Saved data entries:
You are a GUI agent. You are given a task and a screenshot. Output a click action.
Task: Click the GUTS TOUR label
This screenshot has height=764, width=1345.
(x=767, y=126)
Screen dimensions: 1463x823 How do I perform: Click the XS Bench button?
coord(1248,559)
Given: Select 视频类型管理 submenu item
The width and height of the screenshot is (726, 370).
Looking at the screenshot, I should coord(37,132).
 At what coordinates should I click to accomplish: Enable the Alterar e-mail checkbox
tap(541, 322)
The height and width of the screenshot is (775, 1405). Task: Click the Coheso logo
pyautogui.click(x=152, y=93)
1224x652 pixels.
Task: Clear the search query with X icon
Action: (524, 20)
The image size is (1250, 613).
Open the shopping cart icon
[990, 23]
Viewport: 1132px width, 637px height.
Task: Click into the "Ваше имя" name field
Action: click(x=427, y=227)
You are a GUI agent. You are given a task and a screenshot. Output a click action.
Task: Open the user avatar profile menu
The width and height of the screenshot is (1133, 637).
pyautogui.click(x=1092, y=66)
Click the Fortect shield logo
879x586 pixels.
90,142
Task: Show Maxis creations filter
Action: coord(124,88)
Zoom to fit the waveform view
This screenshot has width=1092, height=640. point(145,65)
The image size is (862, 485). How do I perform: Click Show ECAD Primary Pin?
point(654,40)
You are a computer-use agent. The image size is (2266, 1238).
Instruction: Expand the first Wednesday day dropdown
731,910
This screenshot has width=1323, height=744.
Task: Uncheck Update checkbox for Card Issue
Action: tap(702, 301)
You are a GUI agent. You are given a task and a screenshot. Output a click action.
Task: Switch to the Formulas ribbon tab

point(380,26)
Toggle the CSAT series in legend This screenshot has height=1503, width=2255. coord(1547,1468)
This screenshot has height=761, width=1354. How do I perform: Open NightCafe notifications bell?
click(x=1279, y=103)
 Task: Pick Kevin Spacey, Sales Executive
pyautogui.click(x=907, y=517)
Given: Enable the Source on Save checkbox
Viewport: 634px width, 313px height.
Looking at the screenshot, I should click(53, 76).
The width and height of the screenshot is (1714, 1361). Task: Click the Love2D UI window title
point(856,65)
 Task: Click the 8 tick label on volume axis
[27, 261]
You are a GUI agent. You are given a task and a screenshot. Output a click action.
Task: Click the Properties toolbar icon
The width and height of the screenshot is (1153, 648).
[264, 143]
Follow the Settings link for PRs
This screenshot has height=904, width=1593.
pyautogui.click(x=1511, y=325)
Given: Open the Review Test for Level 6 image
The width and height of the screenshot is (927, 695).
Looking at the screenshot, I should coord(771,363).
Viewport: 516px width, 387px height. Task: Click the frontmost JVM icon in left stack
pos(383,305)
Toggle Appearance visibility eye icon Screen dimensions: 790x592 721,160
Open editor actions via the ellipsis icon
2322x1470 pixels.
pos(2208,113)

**TASK INSTRUCTIONS**
Please copy the lines in the records above between the one holding "Open the shopping cart icon" and the one holding "Task: Open the user avatar profile menu", inclusive, exactly and with no other line.

**EXPECTED OUTPUT**
Open the shopping cart icon
[990, 23]
Viewport: 1132px width, 637px height.
Task: Click into the "Ваше имя" name field
Action: click(x=427, y=227)
You are a GUI agent. You are given a task and a screenshot. Output a click action.
Task: Open the user avatar profile menu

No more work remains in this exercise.